Date Fri, 09 Feb 2007 02:38:17 GMT
Tim Ellison wrote:
> Rana Dasgupta wrote:
>> On 2/5/07, Tim Ellison <t.p.ellison@gmail.com> wrote:
>>>> I don't see the distinction.  There is still a 1:1 between the Java
>>>> object and the native resource.  If you run out of file handles then it
>>>> is potentially as bad as running out of native memory, the disparity in
>>>> size between the Java resource and the native resource is immaterial
>>>> isn't it?
>>
>>    There is  a distinction. One could directallocate only a few buffers and
>> exhaust the C heap ( if I understand the api correctly ) if the api
>> implementation is not eager about releasing back unused resources. One is
>> unlikely to hit a limit with a few outstanding fd's.
> 
> My point was that we could potentially run out of any OS resource being
> held onto by a Java object before running out of Java heap for those
> objects.  Maybe file handles was a poor example.

I think the file handle mention was my fault, but it came from a 
concrete example: Dacapo xalan in the 2006-10 release, which would fail 
for exactly this reason if the heap was large enough.

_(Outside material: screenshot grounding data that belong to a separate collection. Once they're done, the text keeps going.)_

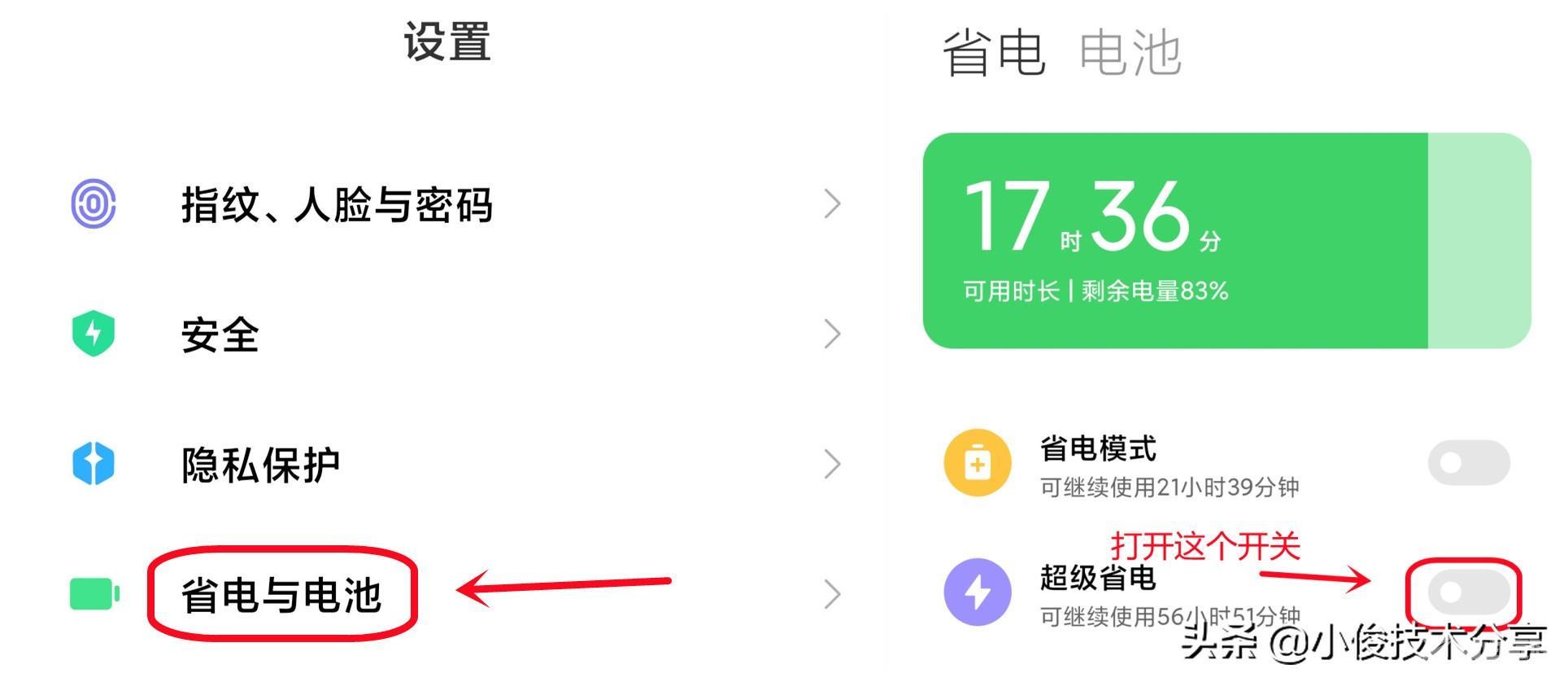Tap the green battery icon
This screenshot has height=682, width=1568.
click(95, 593)
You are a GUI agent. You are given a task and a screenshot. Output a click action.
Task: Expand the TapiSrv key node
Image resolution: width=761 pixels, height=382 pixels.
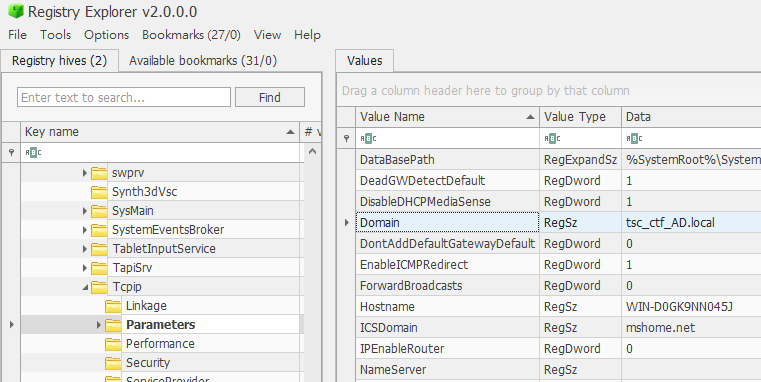pos(85,268)
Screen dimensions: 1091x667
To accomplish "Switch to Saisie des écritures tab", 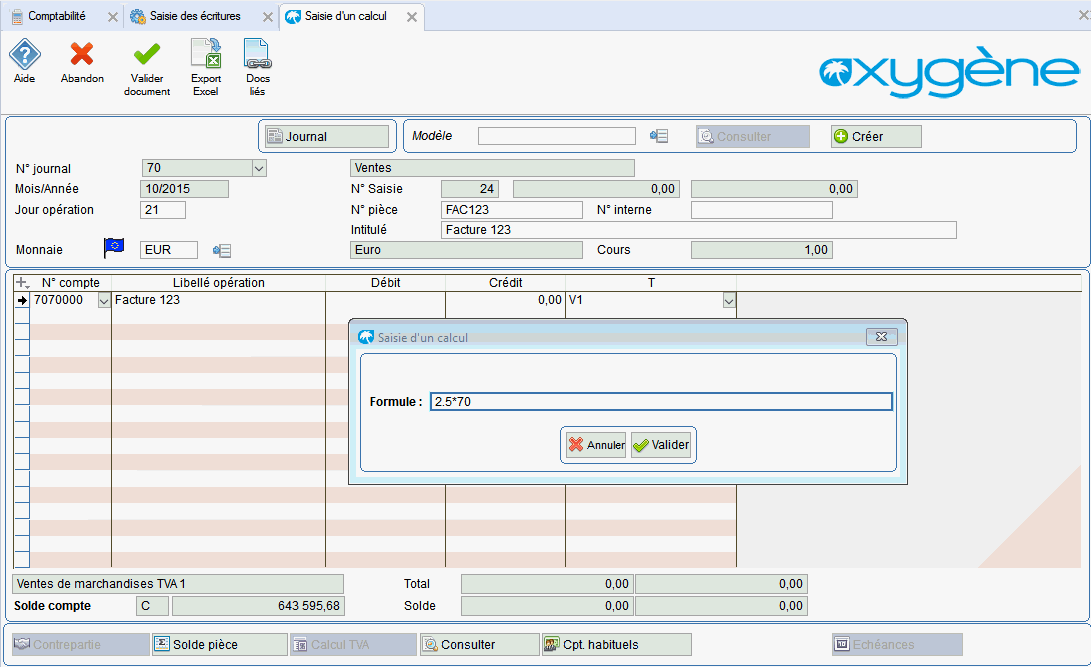I will point(194,17).
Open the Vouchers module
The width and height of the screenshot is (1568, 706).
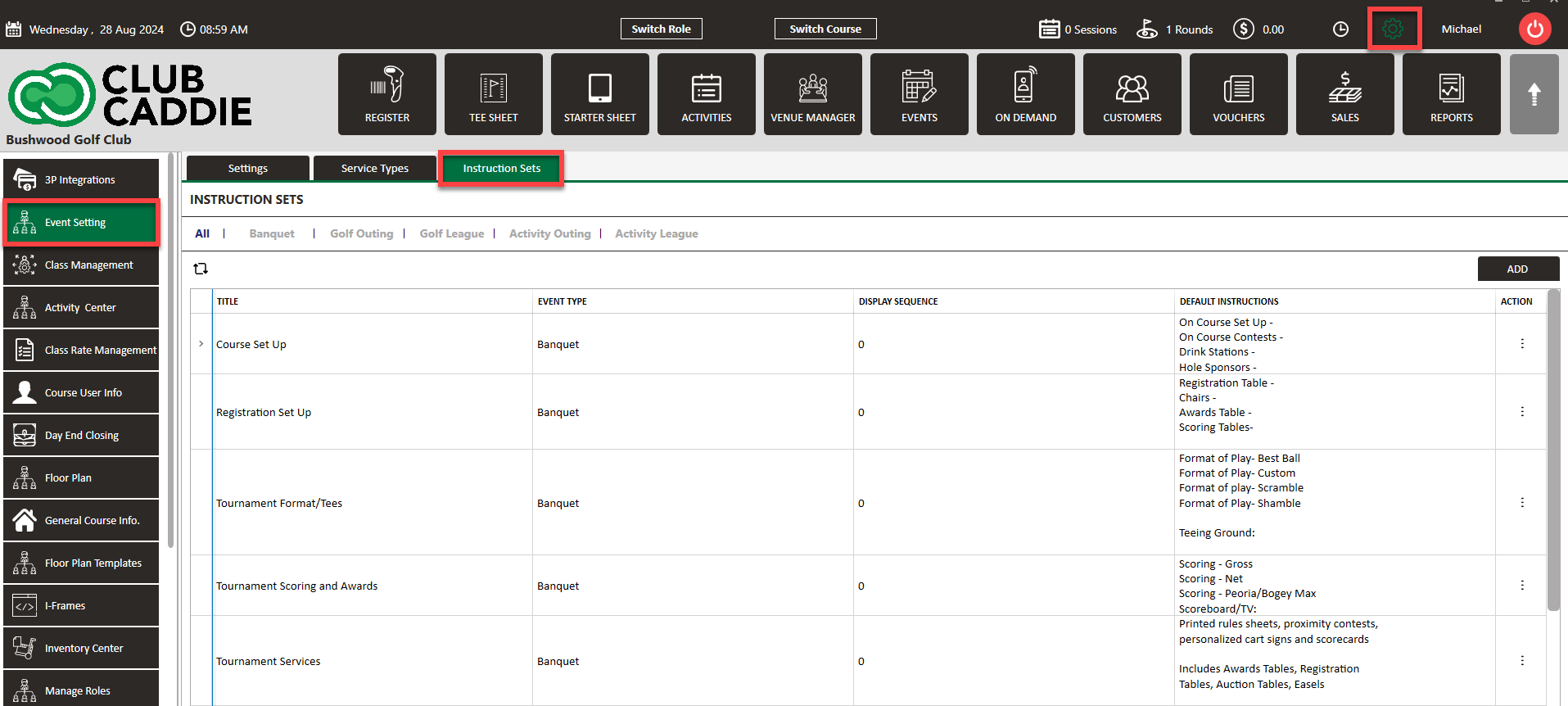pos(1238,94)
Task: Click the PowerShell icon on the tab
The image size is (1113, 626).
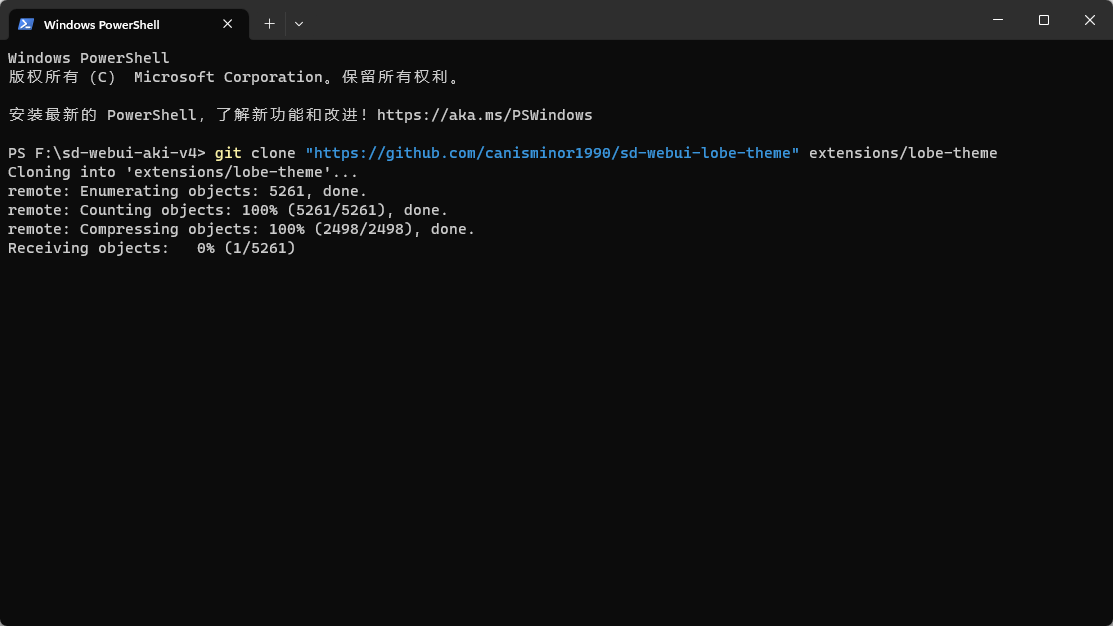Action: pyautogui.click(x=26, y=24)
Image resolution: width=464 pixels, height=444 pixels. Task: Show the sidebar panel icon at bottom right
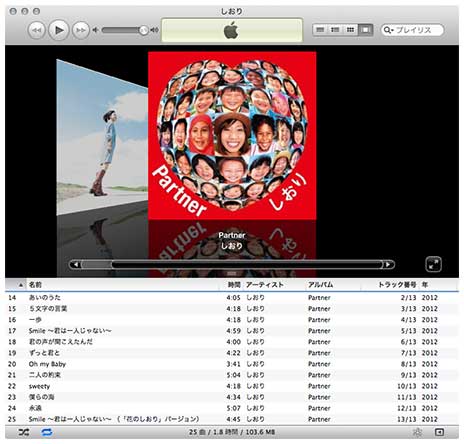(439, 432)
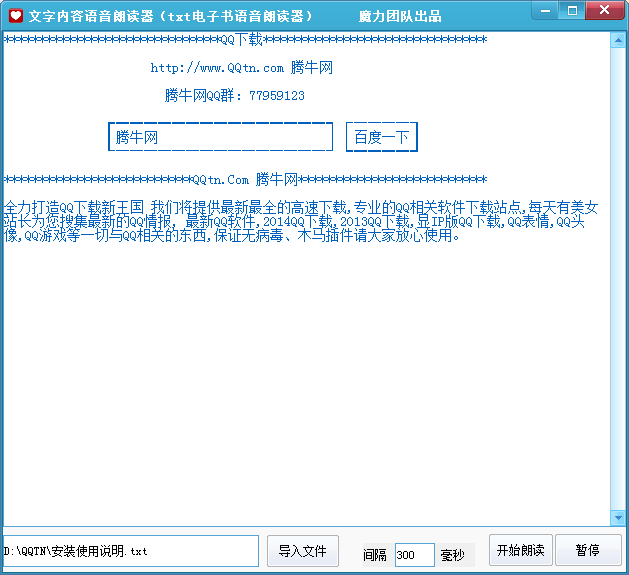Start reading with the 开始朗读 button

coord(519,550)
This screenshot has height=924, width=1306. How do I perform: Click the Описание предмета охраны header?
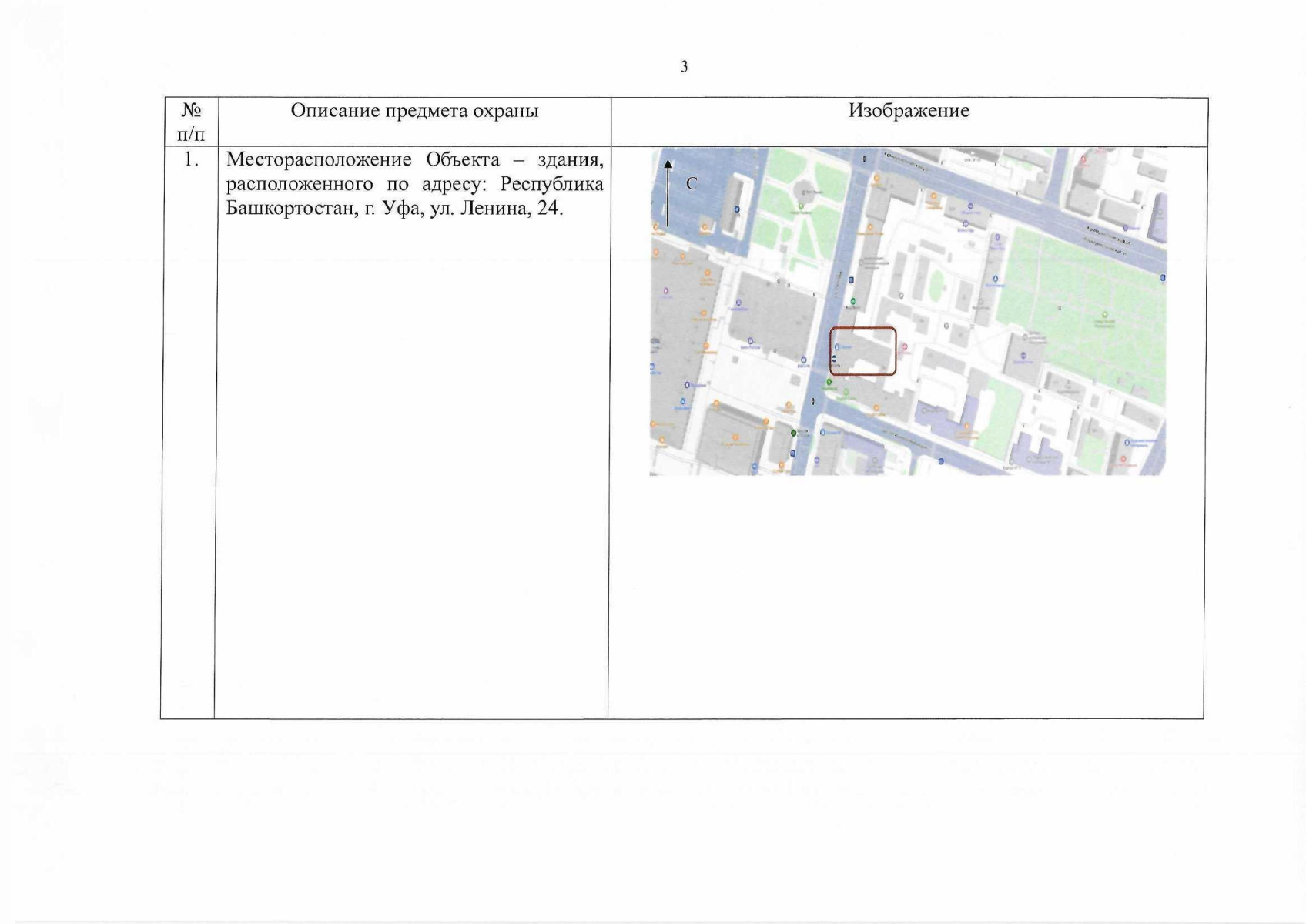coord(414,111)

>> I don't think that we need to expand the scope of the problem to do 
>> all types of resource accounting in the JVM or in an underlying 
>> platform layer. I don't see the spec providing any basic guidance in 
>> this area, it falls in the category of failsafe JVM's which is an
>> interesting area, but IMHO beyond scope at this point. My suggestion
>> is that we treat this as a specific nio api implementation problem
>> for which we can think of adding some VM/GC support if it helps.
> 
> We may have to disagree here then, I think we should indeed be
> considering a general solution for detecting early when these Java
> 'handle' objects are collectable -- then we can apply it to direct
> buffers or other handle types.

My point was that by adding a single GC -> VM interface function, all 
types of native resources could be addressed in a simple extensible way. 
  The subsequent policy and mechanism decisions then become an ongoing 
design process for the VM and classlib native implementers, but once 
this interface function is added, GC can support freeing of native 
resources by whatever mechanisms the VM chooses to implement.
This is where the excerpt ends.